As it turns out, portable music players don’t have the juice to play music loud enough for consumers when material is delivered at that level, and they have too much noise in their amplifiers, which would make the signal to noise ratio bad if you cranked it. So the standards bodies said fine, we’ll make more standards to try and get manufacturers to make higher quality portable amps (good luck with that!) and said we’ll relent for music and suggest -16 LUFS instead. The AES calls out the aspirational target of -23 LUFS, but never bothered to recommend it in today’s environment.

But wait! Albums intentionally have tracks at different volumes, so how do we maintain that while normalizing? The standards bodies decided OK, we’ll take the loudest track (by LUFS) on the album and normalize it to -14 LUFS, so that it’s a little louder than our target, and use the same normalization factor on all the rest of the tracks to keep them relatively matched for album listeners. We’ve now arrived at -14 LUFS: a double compromise based on the difficulty reconciling the dynamic range of different audio content. Not only that, we’ve learned the risk of distorting your track on delivery comes from providing a track that’s too quiet, not too loud! That’s when a client might use a limiter.

None of this originally had to do with audio quality during mastering or delivery, however. It was all about how broadcasters maintain existing quality while normalizing. If you ever see anybody telling you your music’s quality will be better if you stick to -14, or -16 LUFS, that’s the origin of those numbers; look for better advice! You may also see people say that high LUFS cause intersample/true peaks due to lossy codecs and your DAC, but that’s incorrect. A true peak meter will tell you whether or not you have that problem. If that meter is not showing a problem, a LUFS meter won’t suddenly provide a better true peak picture.

The arguments that high dynamic range material always sounds better are secondary at best. It depends on the material, and there’s not really a good way to compare in general, since many techniques can decrease your dynamic range and they all sound different. That’s why we pay mastering engineers! Additionally, one of the advantages of high LUFS is that your music will be easier to hear consistently in loud or background environments without applying compression on-device. Honestly, that is the majority of listening situations for pop music: car, bar, on a run, in a cafe, on public transport without expensive noise cancelling headphones. It’s also the reason the low LUFS and wide dynamic range of classical recordings makes them awful to experience in those environments. This doesn’t mean they are badly produced, just that their range requires quiet, predictable environments in order to enjoy them. Evangelizing high dynamic range at the cost of loudness for all music is just as bad as evangelizing loudness at the cost of high dynamic range for all music. We must consider the style of the music and the environment in which it’s listened to!
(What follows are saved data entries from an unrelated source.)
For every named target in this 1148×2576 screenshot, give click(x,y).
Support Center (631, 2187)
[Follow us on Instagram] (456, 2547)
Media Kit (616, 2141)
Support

Anyway, what happened after these standards were published is that streaming services issued guidelines to artists based on them, then a bunch of internet gurus had hot takes on the guidelines. The result is a lot of confused advice aimed at the wrong audience. It was always supposed to be the broadcaster’s job to adhere to loudness consistency. Not yours. The guidelines issued don’t often make sense, either! Spotify says to deliver at -14 LUFS, then lets premium users turn on loud normalization, which would ignore your headroom and push your track 3dB through a limiter you do not control to get to -11 LUFS. If you want your music to be streamed as you mastered it, your masters would have to be at least -11 LUFS.

Paradoxically, the louder LUFS your mix is, the less likely a streamer will distort it, because the danger comes if the streaming client decides to normalize upwards. That varies by client and I’ll bet my favorite synth they will keep changing their behavior over time. Under the current system, your track will always be safer if it’s louder than that target. So, the pros just keep making music the way they always have, the way it sounds good to them: these targets are the broadcaster’s responsibility, not theirs, and not yours. Remember: your ears matter more than your meters!